Look again at the question title.


----------



## TheOutcaste (Aug 8, 2007)

my bad, somehow missed the Solved part


----------



## Blue Zee (May 18, 2007)

A bit off topic (sorry!) but useful to someone wondering what is the HOSTS file and how it can be used.

Excellent article and excellent HOSTS file (regularly updated) available here:

Blocking Unwanted Parasites with a Hosts File


----------



## TheOutcaste (Aug 8, 2007)

Blue Zee said:


> There is an HOSTS file (no extension), whether it's working or not depends of the user, or some malware scanners (ex. Spybot S&D) that fill it, etc.


Just to clarify, I just finished a fresh install of Win98SE and can confirm that, unlike NT, 2K, and XP, there is no default HOSTS file with no extension, there is only HOSTS.SAM. Same thing with Win98. This generated a lot of support calls (thanks Bill!) for hosts files not working in Win98. Since there was no hosts file (with no extension), I would get calls from 
people who edited HOSTS.SAM (or created a new file) in notepad and tried to save it as HOSTS with no extension but forgot to change the *Save as Type* box to All Files (*.*) from Text Documents, so notepad would add the .txt extension. This meant the file was actually named hosts.txt and wouldn't work. Or, since the default in Win98 is to hide common file extensions, they were unaware that the file had a .sam extension.

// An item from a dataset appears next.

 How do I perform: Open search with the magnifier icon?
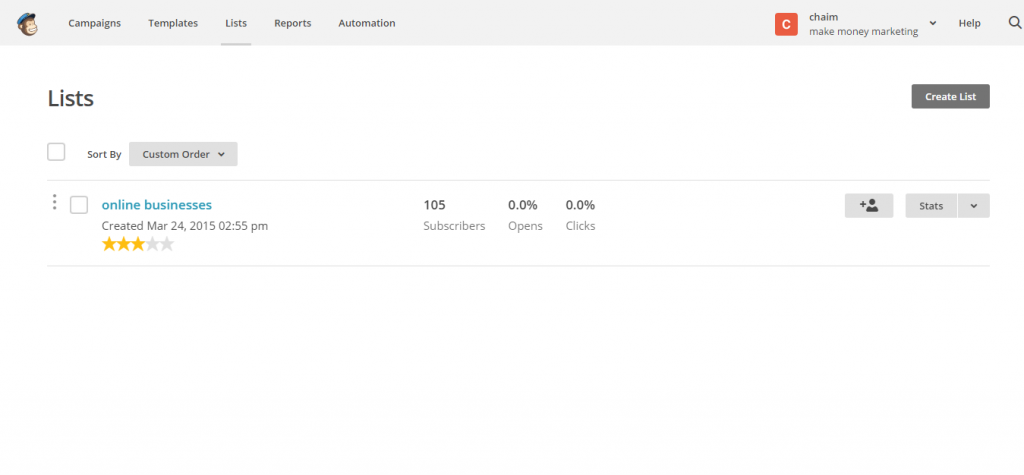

Almost never got calls like this on the other versions of Windows because they DID have a default HOSTS file with no extension, and notepad only adds the .txt extension if you are creating a new file and try to save it without an extension. It won't add the .txt extension if you edit an existing file that doesn't have an extension.

Loved getting these calls, cause it sure improved the call time average.

Jerry


----------



## Blue Zee (May 18, 2007)

You probably mean there isn't any working HOSTS file.

That is correct and I did point that in my comment.

Other entities can create or edit HOSTS files without the knowledge of the user, i.e., malware in several forms, anti-malware software, etc.

The user should know how to use the HOSTS file, one of them being blocking parasites as explained in that article I linked to, but not only. This may be useful:

http://en.wikipedia.org/wiki/Hosts_file

I usually do not point to Wikipedia, but this article includes several excellent links that can be used for deeper understanding of the HOSTS file.

An excellent tool to control changes (willingly or not) in the contents of the HOSTS file is WinPatrol, it's free and includes loads of information on startup entries, tasks, services, etc., all of them extremely useful.

The debate, useless and pointless, ends here at least for me.

Hopefully some users may find my comments useful.

Cheers,

Zee


----------